Henderson originated the role of Pops Off-Broadway eight years ago and is now playing it again on Broadway at the Helen Hayes Theatre. Despite an initial hesitation to revisit Pops, Henderson was convinced to join the Broadway run when his son said, “Dad, it’s your first principal role on Broadway. Stephen wrote the role with you in mind.” Since the play’s Off-Broadway run at Second Stage in 2015, Henderson has changed—as has his approach to Pops. A widowed ex-cop with a son recently out of jail, Pops lives in a rent-stabilized apartment which increasingly looks like an abandoned palace. Facing pressures from the city, the landlord, and the NYPD, Pops has a lot for an actor to dig into.

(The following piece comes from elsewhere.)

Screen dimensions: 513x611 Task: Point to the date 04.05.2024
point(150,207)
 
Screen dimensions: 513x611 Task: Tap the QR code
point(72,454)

Previously, Henderson focused on Pops being a widower. Since 2020, however, society has begun larger conversations about police brutality, which has influenced Henderson’s conception of his character. “You take a lot as an African American policeman. You take some flak from certain parts of your own family—there’s some people who don’t see policemen as there to protect and serve,” explains Henderson. “Now, policemen see themselves as there to protect and serve, almost to the extent that they’re blind to when they’re not [protecting and serving]. So more of it now for me is about having been duped, thinking that I was doing something very noble and right.”
Shifting his approach has changed how Henderson views Pops’ relationship with his son Junior, played by the Grammy-winning rapper Common in his Broadway debut. “Before, it was the death of [Junior's mother] that affected the relationship. Now I realize it is how tough it was on him to be the son of a policeman. He was running in the streets, [doing] stuff that wasn’t righteous,” Henderson shares. How are the two actors creating that fraught father-son relationship? “You don’t build a tense relationship,” Henderson explains, “you build love, then you throw a monkey wrench in it.”
Their journey ultimately hinges upon reconciliation, says Henderson, as Pops realizes that he bears some blame and was “complicit in” his son’s unfortunate life trajectory: “I think [the play] is saying there’s life, there’s hope, that it’s never too late, that forgiveness can come, and one of the most important forms of forgiveness is forgiving oneself.”
This focus on forgiveness and accountability captures something Henderson finds so compelling about Between Riverside and Crazy (and probably why it won a Pulitzer Prize for Drama). “This is why Stephen is such a great playwright, it’s the human side of it,” he praises. “It’s not just a discussion about social justice or injustice, this or that. It’s discussing that through interpersonal relations.”
Henderson has had a long career—though he’s mostly played supporting roles and side characters who make a large impression (his face commonly inspires “Oh, that guy!” remarks of recognition). And even though now he’s finally getting a lead role on a big stage, Henderson remains humble and grateful. “I don’t mind doing a very small role in a play that says something that I really want to be a part of,” he says, with utter sincerity. “It's a joy to be in a director's vision, it’s a wonderful masterpiece they’re trying to paint. And there’s no part of the canvas that isn’t crucially important.”
It has been over 10 years since that conversation with Guirgis, and Henderson has performed in two Broadway shows and nearly 30 TV shows and films since (including as Jennifer Lawrence’s neurologist in Causeway, which was released in November). He recently graced the silver screen as Thufir Hawat, the mentor to Timothée Chalamet’s Paul Atreides, in Dune. When talking about Denis Villeneuve’s sci-fi epic, Henderson coyly points out that his assumed death in Part One is not seen onscreen—“ I think what you saw was the whole planet attacked.” He then gave a hint about Part Two, “I've shot the stuff that I'm in, in space.”
Whether as Pops, Bobo in A Raisin in the Sun, Jim Bono in Fences (for which he was nominated for a Tony), Thufir Hawat, or another character he has played, Henderson has one insight that has guided him throughout his long career: “Characters don't always say what they want. But they always say what they think will get them what they want.” What does Pops want then? “I imagine that what he's searching for is the freedom to go. One thing I do know, I don't think New York City will see him again.”